[Opening THE DATA section]

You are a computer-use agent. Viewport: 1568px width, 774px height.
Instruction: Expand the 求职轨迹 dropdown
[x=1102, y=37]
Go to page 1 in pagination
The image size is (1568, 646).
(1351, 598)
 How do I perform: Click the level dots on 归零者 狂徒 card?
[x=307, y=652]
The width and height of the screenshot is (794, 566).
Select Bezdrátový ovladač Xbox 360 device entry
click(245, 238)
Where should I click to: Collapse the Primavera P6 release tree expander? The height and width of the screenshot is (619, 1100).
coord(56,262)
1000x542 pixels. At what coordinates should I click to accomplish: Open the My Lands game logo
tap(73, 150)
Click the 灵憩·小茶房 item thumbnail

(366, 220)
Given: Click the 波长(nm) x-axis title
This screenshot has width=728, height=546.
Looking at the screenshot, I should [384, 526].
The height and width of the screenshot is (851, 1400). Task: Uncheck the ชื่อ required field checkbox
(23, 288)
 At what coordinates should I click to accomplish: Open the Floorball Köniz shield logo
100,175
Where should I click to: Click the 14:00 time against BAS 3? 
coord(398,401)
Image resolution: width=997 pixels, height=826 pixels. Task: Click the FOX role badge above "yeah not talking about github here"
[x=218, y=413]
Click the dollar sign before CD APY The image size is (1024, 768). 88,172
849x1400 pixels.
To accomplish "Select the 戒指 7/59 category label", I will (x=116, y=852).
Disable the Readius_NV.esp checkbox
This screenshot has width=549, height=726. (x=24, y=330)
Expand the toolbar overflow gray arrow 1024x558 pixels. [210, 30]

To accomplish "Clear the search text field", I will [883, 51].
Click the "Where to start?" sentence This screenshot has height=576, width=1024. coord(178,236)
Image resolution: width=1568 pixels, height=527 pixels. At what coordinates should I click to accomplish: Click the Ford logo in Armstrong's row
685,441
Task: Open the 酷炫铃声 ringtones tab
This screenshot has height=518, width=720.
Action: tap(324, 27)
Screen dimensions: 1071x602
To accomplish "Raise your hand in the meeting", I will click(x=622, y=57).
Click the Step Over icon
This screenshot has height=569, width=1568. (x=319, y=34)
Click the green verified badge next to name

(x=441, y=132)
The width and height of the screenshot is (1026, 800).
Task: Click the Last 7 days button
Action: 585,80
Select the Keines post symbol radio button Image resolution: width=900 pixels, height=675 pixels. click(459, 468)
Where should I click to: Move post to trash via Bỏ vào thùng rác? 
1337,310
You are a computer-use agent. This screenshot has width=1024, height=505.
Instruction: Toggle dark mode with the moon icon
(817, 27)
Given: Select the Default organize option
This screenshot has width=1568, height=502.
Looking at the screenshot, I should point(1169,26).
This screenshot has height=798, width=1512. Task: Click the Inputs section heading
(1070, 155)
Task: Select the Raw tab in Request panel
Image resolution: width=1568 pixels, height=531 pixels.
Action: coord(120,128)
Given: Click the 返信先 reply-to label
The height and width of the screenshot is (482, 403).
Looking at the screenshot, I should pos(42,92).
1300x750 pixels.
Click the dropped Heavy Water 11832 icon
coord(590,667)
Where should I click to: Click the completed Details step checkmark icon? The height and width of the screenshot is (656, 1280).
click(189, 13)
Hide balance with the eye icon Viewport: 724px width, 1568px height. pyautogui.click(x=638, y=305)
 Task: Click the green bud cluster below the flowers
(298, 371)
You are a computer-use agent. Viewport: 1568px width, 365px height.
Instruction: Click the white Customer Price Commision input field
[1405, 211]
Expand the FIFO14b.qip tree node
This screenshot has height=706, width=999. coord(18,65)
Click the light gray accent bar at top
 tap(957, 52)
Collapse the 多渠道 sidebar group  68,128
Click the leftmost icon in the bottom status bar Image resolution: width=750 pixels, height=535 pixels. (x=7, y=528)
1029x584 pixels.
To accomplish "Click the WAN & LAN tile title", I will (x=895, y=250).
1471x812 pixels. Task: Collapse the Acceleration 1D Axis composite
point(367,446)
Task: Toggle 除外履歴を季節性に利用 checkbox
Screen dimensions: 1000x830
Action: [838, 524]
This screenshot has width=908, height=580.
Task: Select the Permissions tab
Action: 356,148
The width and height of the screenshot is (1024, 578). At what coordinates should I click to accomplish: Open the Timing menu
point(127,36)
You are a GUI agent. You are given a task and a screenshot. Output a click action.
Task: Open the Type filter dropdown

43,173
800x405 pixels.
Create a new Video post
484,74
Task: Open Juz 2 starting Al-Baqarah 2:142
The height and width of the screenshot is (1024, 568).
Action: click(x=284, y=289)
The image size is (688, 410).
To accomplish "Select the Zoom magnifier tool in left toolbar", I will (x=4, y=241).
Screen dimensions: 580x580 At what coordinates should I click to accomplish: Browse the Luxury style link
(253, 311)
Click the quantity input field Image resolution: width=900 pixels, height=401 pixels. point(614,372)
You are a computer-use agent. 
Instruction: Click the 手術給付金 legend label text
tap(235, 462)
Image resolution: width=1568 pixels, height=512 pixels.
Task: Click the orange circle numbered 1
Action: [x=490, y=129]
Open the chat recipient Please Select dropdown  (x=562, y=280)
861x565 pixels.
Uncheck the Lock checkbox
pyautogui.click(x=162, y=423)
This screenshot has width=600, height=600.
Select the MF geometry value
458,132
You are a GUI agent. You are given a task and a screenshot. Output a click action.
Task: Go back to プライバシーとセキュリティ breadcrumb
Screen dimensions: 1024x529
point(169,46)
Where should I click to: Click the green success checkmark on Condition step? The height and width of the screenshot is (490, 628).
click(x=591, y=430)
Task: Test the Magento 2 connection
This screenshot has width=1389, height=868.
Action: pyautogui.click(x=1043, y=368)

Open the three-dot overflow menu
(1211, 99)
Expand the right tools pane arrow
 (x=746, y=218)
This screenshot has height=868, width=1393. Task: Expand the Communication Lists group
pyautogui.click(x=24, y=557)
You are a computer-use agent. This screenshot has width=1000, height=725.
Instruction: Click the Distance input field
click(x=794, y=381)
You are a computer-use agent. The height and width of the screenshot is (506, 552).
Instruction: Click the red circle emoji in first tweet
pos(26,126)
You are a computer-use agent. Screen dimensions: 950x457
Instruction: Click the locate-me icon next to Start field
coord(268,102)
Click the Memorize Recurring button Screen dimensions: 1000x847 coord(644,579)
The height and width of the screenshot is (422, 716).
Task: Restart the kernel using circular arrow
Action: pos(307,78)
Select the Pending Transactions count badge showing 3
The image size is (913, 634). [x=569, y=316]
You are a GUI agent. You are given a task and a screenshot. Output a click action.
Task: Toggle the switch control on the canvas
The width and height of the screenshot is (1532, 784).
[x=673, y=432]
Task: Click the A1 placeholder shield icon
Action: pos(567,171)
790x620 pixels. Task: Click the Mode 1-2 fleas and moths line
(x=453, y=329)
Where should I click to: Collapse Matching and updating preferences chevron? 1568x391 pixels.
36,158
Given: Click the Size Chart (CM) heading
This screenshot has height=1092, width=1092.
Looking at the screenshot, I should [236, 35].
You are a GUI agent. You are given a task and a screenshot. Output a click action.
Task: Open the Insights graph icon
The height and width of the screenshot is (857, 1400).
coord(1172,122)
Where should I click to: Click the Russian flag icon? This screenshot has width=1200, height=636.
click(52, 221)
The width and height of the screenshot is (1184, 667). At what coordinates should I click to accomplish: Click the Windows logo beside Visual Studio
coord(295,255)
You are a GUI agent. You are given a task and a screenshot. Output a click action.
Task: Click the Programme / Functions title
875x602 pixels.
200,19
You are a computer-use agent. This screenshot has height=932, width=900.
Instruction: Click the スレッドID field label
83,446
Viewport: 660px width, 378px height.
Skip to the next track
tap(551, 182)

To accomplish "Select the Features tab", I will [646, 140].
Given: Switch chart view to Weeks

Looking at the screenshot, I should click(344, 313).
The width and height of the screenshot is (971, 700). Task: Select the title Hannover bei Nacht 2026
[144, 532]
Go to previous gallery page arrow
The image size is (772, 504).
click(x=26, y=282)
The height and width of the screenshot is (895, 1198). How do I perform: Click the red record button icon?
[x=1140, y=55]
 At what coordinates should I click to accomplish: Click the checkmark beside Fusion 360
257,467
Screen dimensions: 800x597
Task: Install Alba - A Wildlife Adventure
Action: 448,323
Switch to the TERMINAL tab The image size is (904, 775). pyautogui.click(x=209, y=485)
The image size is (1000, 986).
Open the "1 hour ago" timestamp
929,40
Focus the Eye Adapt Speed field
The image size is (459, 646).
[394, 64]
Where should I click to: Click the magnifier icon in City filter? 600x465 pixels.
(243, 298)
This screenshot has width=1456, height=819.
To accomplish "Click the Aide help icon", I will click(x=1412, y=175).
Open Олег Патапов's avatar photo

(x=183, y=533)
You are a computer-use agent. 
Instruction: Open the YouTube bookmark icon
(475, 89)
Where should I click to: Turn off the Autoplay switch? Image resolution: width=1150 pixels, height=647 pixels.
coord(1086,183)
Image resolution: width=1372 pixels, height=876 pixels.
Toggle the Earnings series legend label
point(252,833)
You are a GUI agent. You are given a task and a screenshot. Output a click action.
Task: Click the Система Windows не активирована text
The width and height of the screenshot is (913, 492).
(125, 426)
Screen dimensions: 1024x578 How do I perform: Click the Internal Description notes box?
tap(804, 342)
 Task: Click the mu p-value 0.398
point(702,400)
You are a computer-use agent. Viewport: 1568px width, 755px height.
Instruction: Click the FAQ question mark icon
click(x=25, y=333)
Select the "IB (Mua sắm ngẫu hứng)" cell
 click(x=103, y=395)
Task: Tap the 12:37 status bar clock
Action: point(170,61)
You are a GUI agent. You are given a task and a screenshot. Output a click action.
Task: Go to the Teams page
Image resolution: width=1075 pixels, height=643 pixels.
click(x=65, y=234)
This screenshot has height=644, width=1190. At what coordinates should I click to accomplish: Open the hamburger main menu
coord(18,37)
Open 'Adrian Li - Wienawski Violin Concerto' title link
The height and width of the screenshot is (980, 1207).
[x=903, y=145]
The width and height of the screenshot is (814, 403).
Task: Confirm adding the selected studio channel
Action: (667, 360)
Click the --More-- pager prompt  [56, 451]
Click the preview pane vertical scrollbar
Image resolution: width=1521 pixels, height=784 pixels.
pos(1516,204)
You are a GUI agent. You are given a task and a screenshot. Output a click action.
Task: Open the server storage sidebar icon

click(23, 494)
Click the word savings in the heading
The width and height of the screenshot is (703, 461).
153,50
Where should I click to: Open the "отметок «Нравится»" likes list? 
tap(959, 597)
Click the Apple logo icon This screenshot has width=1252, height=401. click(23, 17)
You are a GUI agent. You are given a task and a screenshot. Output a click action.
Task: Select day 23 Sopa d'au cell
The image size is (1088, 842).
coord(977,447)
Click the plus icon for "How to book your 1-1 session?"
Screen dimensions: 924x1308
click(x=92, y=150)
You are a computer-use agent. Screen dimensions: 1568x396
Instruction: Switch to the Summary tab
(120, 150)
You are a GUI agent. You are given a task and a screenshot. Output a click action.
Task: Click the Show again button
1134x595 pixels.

[Closing THE DATA section]

▶ [WHAT TO DO]: Your task is to quote the lines above, beginning with the first and ending with the one that holds "Given: Click the 波长(nm) x-axis title".

▶ [SOLUTION TO THIS PROBLEM]:
You are a computer-use agent. Viewport: 1568px width, 774px height.
Instruction: Expand the 求职轨迹 dropdown
[x=1102, y=37]
Go to page 1 in pagination
The image size is (1568, 646).
(1351, 598)
 How do I perform: Click the level dots on 归零者 狂徒 card?
[x=307, y=652]
The width and height of the screenshot is (794, 566).
Select Bezdrátový ovladač Xbox 360 device entry
click(245, 238)
Where should I click to: Collapse the Primavera P6 release tree expander? The height and width of the screenshot is (619, 1100).
coord(56,262)
1000x542 pixels. At what coordinates should I click to accomplish: Open the My Lands game logo
tap(73, 150)
Click the 灵憩·小茶房 item thumbnail

(366, 220)
Given: Click the 波长(nm) x-axis title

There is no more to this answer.